Мы не сомневались, что он готовит важное сообщение. И вот
однажды Кондрат пригласил нас в свой кабинет и объявил:
-- В наши расчеты вкралась трагическая ошибка. Созданная
нами установка не может работать.
16
Отлично помню тот день во всех подробностях. Была середина
ноября, по графику Управления Земной Оси, долго не позволявшему
расстаться с теплой осенью, в Столице в этот день задали
сумрачную погоду. И природа, словно вдруг вспомнив о своем
естестве, обрушилась ярым листобоем и холодным дождем. Ветер
свивал мокрые листья в смерчи, заваливал ими дороги и плечи,
дождь тут же смывал их. Я люблю такую погоду и не торопился.
Меня обогнал Эдуард, хотел увлечь с собой, я не пошел с ним. А
затем показалась Адель. Она бежала, чуть не падала, я подхватил
ее под руку.
-- Спасибо, Мартын,- сказала она.- Не терплю дождя. И ветер
такой, что хотела вызвать авиетку.
-- Ветер хороший,- сказал я.- На таком ветру в авиетке можно
схватить морскую болезнь. Ты правильно сделала, что пошла
пешком.
В вестибюле нас ожидал Кондрат. Думаю, эту ночь он провел в
лаборатории, а не дома. Он помог жене раздеться, и мы
направились в его кабинет. Кондрат уселся за стол, на диван
опустились Адель и Эдуард, я примостился на стуле, сбоку от
стола. И я хорошо помню, как вдруг вспыхнул Эдуард, когда
Кондрат объявил об ошибке, и как страшно побледнела Адель. Не
думаю, что на моем лице было меньше растерянности и волнения,
очень уж неожиданным оказалось сообщение. Кондрат выглядел
безысходно подавленным.
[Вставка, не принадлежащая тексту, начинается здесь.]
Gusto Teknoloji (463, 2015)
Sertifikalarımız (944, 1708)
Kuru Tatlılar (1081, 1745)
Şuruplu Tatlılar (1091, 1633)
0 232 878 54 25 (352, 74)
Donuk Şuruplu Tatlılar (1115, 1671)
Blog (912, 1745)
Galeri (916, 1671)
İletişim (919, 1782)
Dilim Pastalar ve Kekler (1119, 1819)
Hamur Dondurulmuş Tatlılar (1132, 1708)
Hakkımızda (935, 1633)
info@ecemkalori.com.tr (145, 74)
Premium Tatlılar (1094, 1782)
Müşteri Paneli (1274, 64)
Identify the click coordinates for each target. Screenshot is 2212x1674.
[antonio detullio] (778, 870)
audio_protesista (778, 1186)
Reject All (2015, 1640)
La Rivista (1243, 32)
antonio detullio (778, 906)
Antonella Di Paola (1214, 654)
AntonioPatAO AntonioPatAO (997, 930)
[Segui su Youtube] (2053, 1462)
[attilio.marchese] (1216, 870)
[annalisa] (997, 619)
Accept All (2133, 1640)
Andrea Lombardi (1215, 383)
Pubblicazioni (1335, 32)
Но нам в тот миг было не до его
ощущения, вполне хватало собственных.
-- Неправда! -- гневно воскликнула Адель, она первая
справилась с растерянностью.- Я десятки раз перепроверяла,
ошибки быть не может!
-- Ты сказала, что установка не может работать,обрел голос
Эдуард.- Но она же выдает энергию. Это же факт.
Я молчал. Услышанное не укладывалось в голове. Кондрат
улыбался (столько стыда было в его жалкой улыбке). Я
отвернулся. К Кондрату сердитому и раздраженному я как-то
привык, но такого -- униженного, готового снести оскорбления --
видеть было невыносимо.
Он ответил Адели тихим голосом:
-- Нет, в твоих вычислениях ошибок не было. Я тоже много раз
проверял... Хорошая математика, все следствия из посылок. Но
посылки неправильные, это моя ошибка. Ты поверила мне, я сам
себе верил...
-- Но установка работает,- настаивал Эдуард.- Ты же этого не
можешь отрицать! Установка прекрасно работает!